Ontvangen 27 januari 1998

In antwoord op de vraag van de leden van de PvdA-fractie kan het volgende worden opgemerkt.

Zoals de leden van de PvdA-fractie constateren, biedt de kaderrichtlijn luchtkwaliteit een basis voor dochterrichtlijnen waarin normen voor luchtkwaliteit kunnen worden vastgelegd. Zij merken op dat het met de implementatie van deze kaderrichtlijn luchtkwaliteit nog niet geheel duidelijk is voor onder meer lagere overheden, hoe luchtkwaliteitsnormen uit de dochterrichtlijnen in de toekomst gehandhaafd kunnen worden. Zij zouden graag vernemen hoe de regering deze situatie beoordeelt.

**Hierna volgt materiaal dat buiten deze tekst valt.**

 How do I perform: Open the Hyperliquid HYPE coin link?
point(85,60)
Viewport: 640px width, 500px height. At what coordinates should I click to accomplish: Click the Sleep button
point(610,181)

Als reactie daarop dient in de eerste plaats te worden opgemerkt, dat eerst na vaststelling van de dochterrichtlijnen en implementatie daarvan in de Nederlandse regelgeving, (nieuwe) normen voor luchtkwaliteit zullen worden gesteld. Bij de implementatie van die dochterrichtlijnen zal worden vastgelegd hoe de luchtkwaliteitsnormen dienen te worden gehandhaafd.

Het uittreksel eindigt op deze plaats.